Hasilnya, Tim Garuda kalah telak 1-4. Satu-satunya yang bisa dibanggakan dari pertandingan ini adalah, Indonesia merupakan tim pertama (dari cuma dua tim) yang bisa menjebol gawang Korut.
Di sepanjang turnamen itu gawang Korea Utara hanya bobol dua kali. Sekali oleh Fandi Eko Utomo di 16 besar, lalu sekali lagi oleh Rim Chang-woo dari Korea Selatan di partai final.
Lalu pada 2018, Indonesia melaju ke fase knock-out sebagai juara Grup A. Lawannya di 16 besar adalah Uni Emirat Arab yang lolos dari jalur peringkat tiga terbaik.
Catatan UAE tidak meyakinkan ketika itu. Namun ternyata timnas tak bisa menaklukkan lawan dan malah kalah adu penalti.
Well, melihat catatan Indonesia di Asian Games, terutama di dua edisi terakhir, lolos ke 16 besar semestinya bukan lagi target. Itu adalah keharusan, sekalipun lewat jalur peringkat tiga terbaik.
Kalau bicara harapan, tentu saja saya ingin Indonesia kembali meraih medali Asian Games. Saya ingin dahaga 65 tahun ini terobati, seperti halnya puasa emas SEA Games baru saja kita putus.

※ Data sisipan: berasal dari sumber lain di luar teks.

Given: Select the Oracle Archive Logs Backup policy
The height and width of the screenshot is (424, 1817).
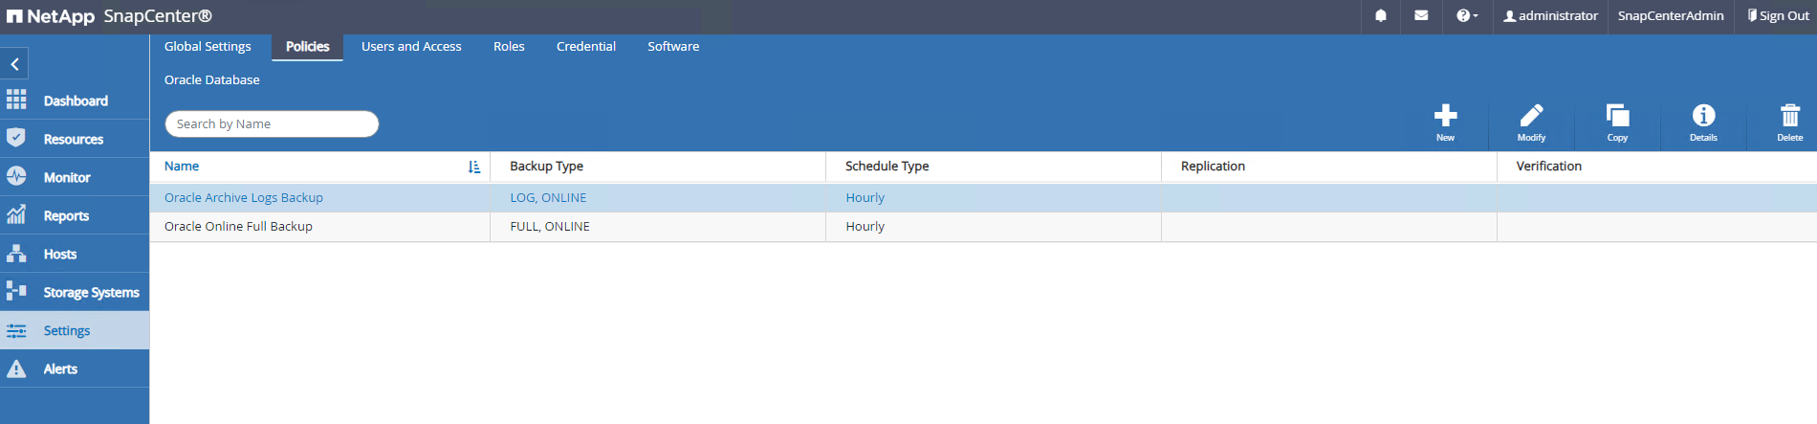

Namun saya juga realistis, tanpa sama sekali bermaksud meremehkan kemampuan Rizky Ridho, dkk. Meraih medali agaknya target yang terlalu tinggi untuk kita capai di Asian Games.

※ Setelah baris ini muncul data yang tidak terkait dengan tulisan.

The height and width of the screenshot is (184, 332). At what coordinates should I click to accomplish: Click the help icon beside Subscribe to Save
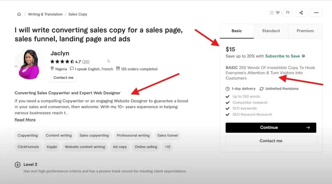tap(304, 56)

Maka, jika Indra Sjafri bertekad menghadirkan kejutan, saya hanya berharap apa kelak yang ia capai bersama tim Indonesia U-24 adalah rekor yang lebih baik dari 2014 dan 2018. Itu saja.
Ya, minimal menembus perempatfinal. Kalaupun ternyata sukses meraih medali, mana mungkin saya menolak?